Hydroelasticity in water-entry problems: Comparison between experimental and SPH results

Hydroelastic impacts are of major interest in naval applications since, due to the mutual interaction between structural deformation and fluid motion, the impact-induced pressure and the impact dynamics can highly differ from a quasi-static solution. Hydroelastic effects are mostly important when the vessels are made with composite lightweight structures, due to the higher impact speed that can be reached. This work present an experimental and numerical study on the hydroelastic phenomena during the water-entry of elastic wedges.
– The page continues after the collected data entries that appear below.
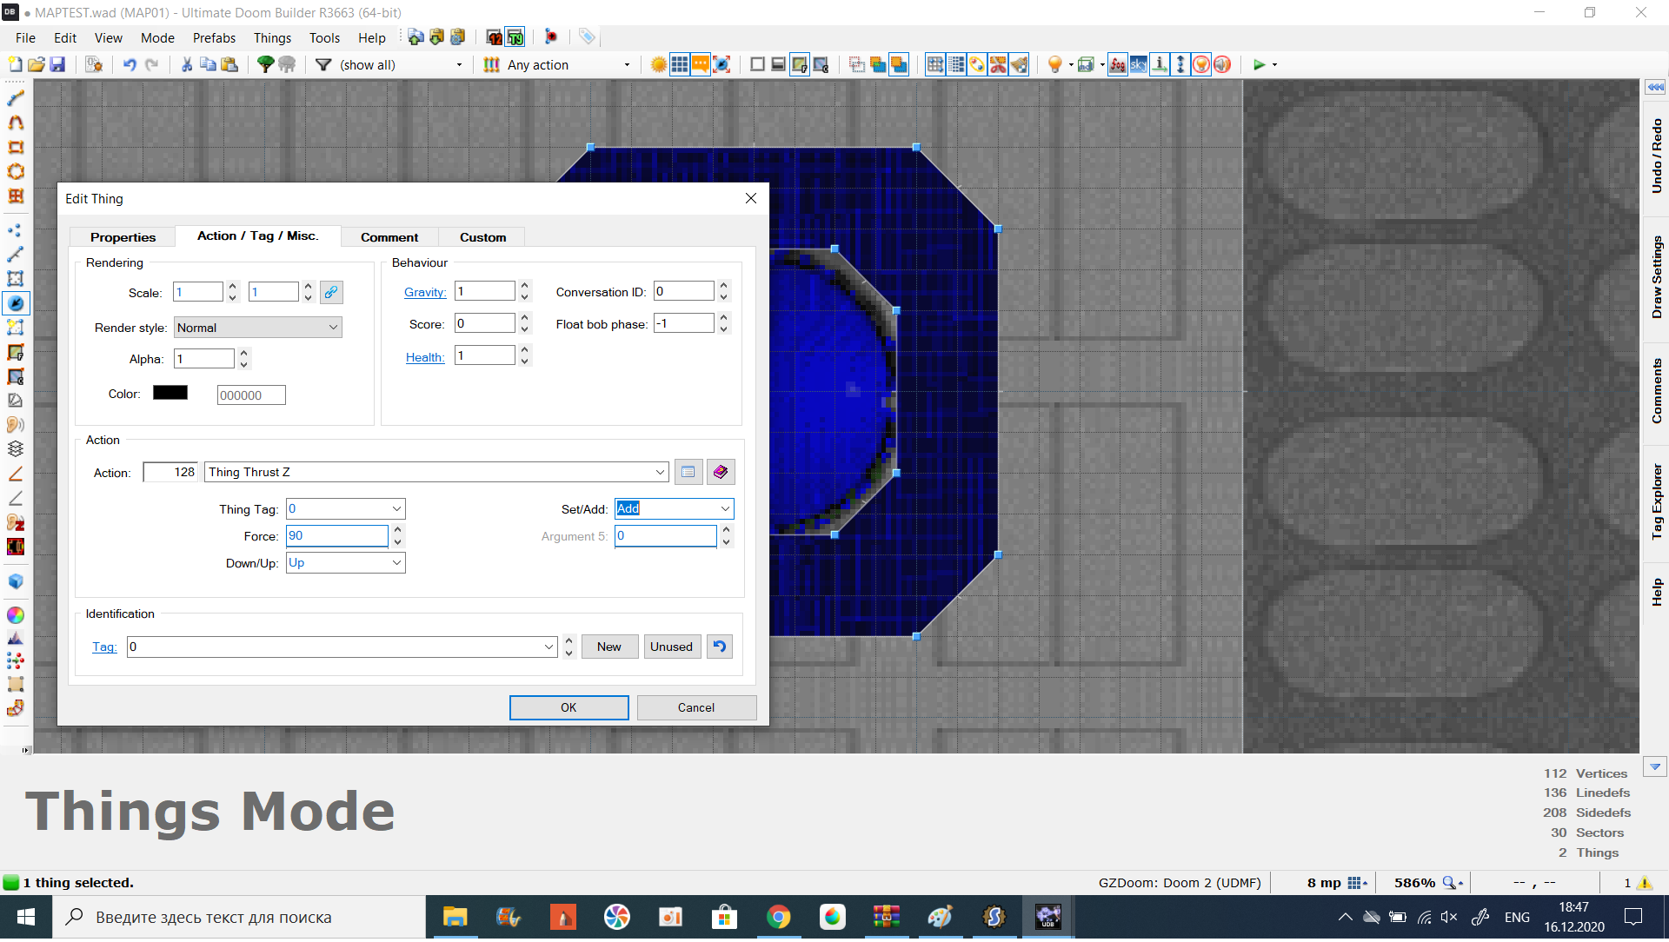Open the Render style Normal dropdown
The width and height of the screenshot is (1669, 942).
click(x=256, y=327)
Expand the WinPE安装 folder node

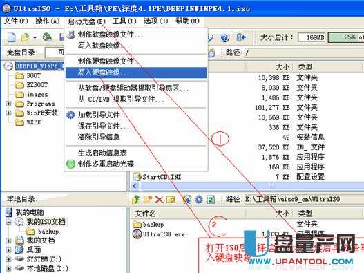click(x=8, y=113)
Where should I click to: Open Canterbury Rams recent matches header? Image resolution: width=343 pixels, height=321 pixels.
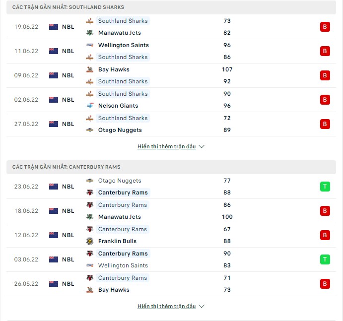pos(67,167)
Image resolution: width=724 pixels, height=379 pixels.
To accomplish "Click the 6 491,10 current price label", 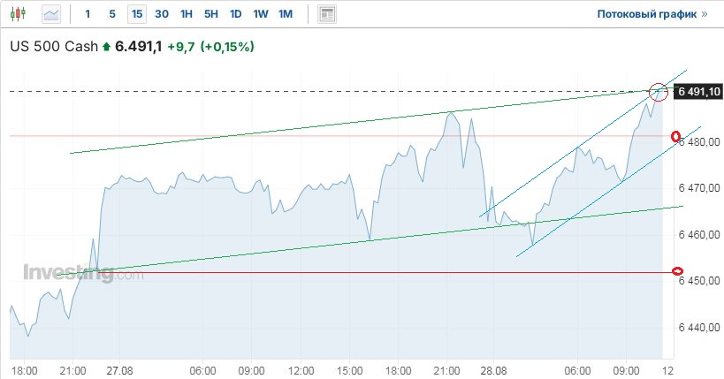I will [x=699, y=91].
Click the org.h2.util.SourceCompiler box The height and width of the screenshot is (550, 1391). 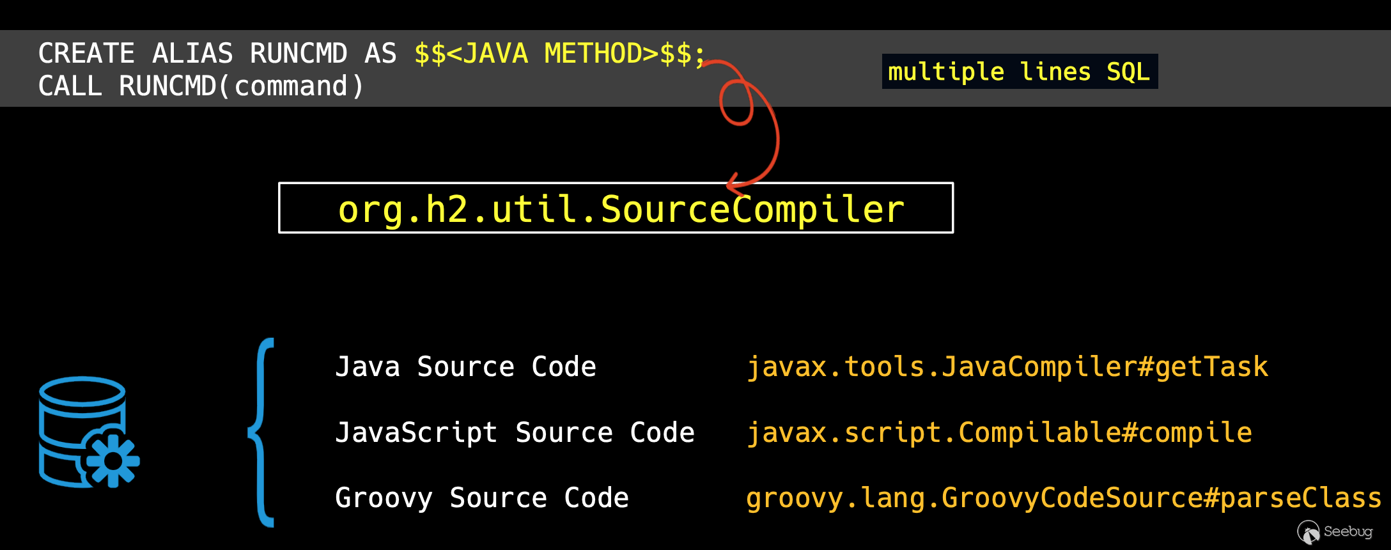[616, 208]
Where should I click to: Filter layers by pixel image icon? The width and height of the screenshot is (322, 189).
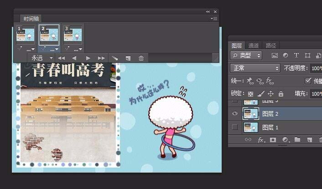point(275,56)
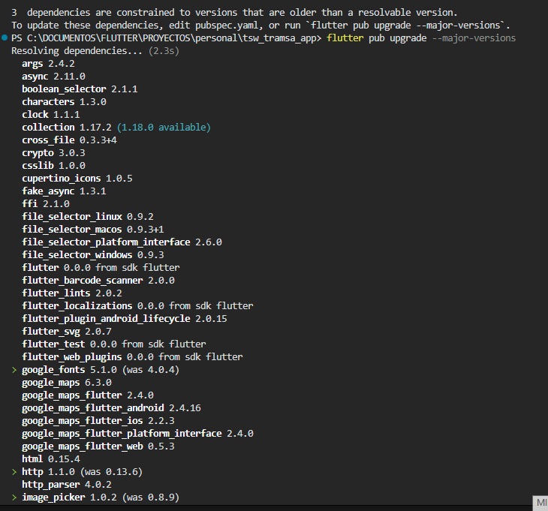Click the flutter_localizations sdk line
The height and width of the screenshot is (511, 548).
(x=137, y=306)
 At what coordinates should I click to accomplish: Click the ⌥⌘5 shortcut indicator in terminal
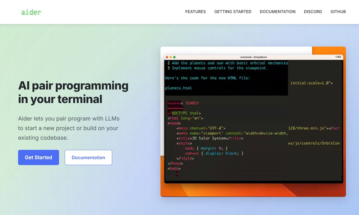click(x=338, y=57)
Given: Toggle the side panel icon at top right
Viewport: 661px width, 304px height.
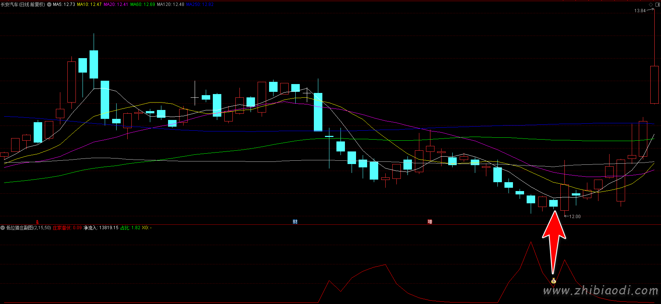Looking at the screenshot, I should pyautogui.click(x=657, y=4).
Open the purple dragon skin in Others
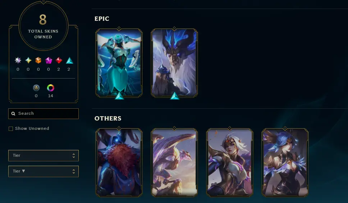The height and width of the screenshot is (203, 348). point(174,162)
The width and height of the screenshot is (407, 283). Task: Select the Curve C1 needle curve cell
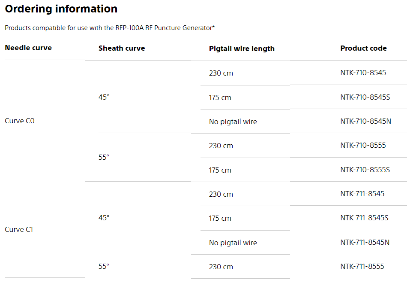pyautogui.click(x=19, y=230)
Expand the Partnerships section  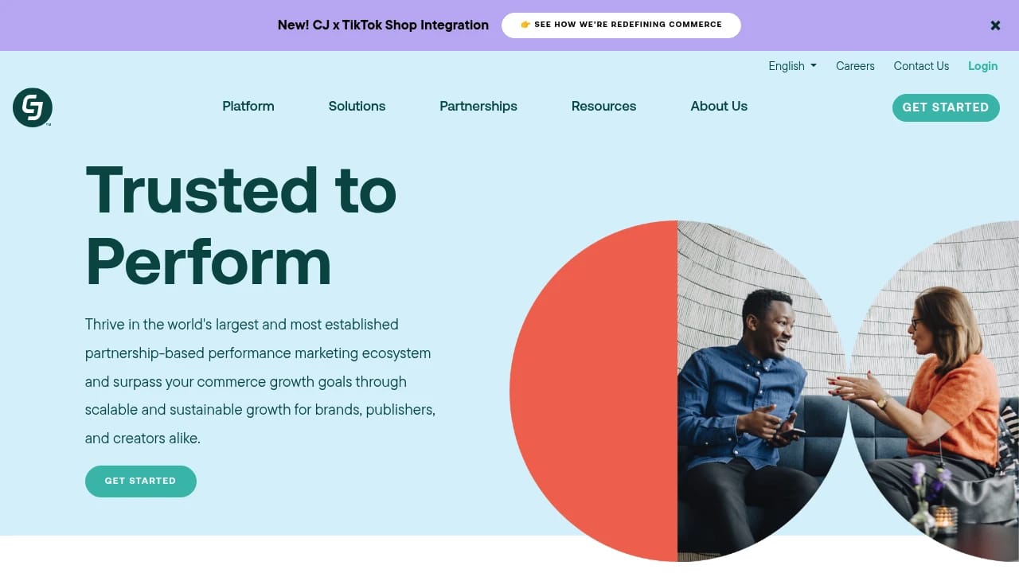(x=478, y=106)
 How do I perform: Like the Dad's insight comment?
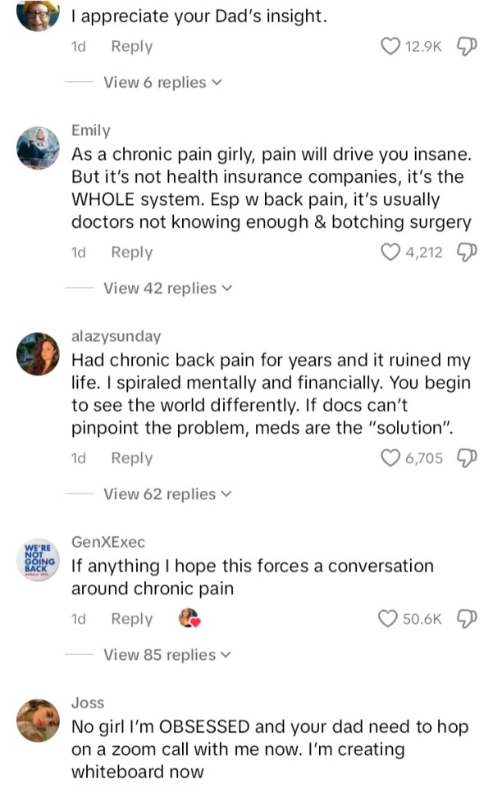click(x=392, y=47)
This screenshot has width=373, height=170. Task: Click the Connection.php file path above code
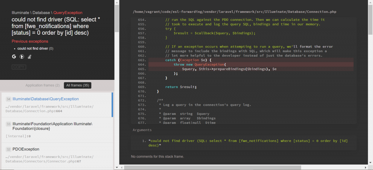[234, 12]
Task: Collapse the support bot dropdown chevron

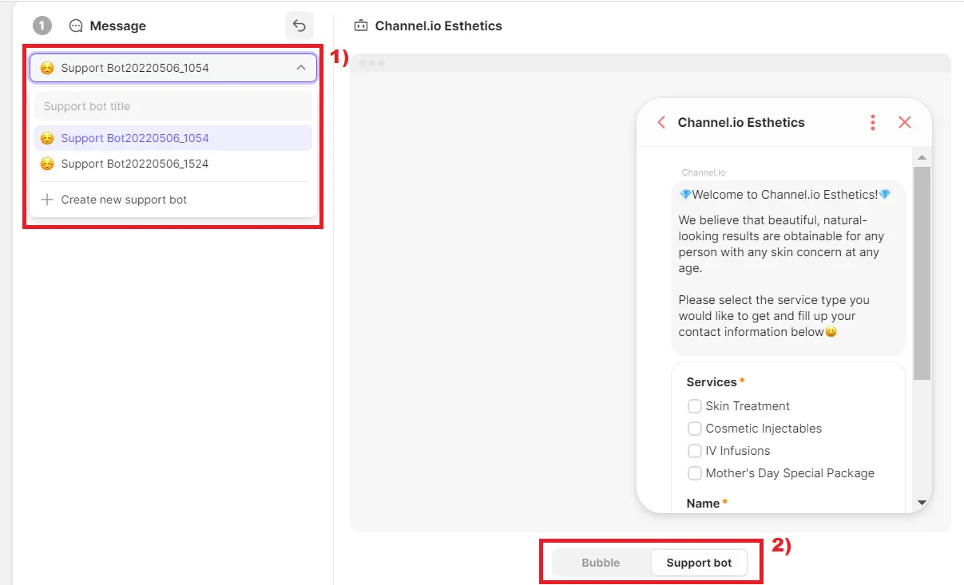Action: (x=300, y=68)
The numerical model is based on a coupled FEM and Smoothed Particle Hydrodynamics (SPH) formulation available in the commercial code Ls-Dyna. Results are compared with experiments about slamming of elastic wedges varying thickness, deadrise angle and impact velocity. Special attention is paid to the structural deformations. In particular, it is shown that more than one mode shape dominates the structural deformation in case of high hydroelastic impacts. Very high hydroelastic effects are observed, and the numerical solutions are found to be in good agreement with the measured data. The range of validity of the SPH technique to investigate hydroelastic effects during the water entry of elastic wedges is also outlined.

► This work investigates hydroelasticity during the water entry of wedges.
► Experimental results and SPH numerical simulations are presented.
► The numerical results predict the impact dynamics and the structural deformation.
► Simplified SPH numerical solutions are valid only if no air is trapped in the fluid.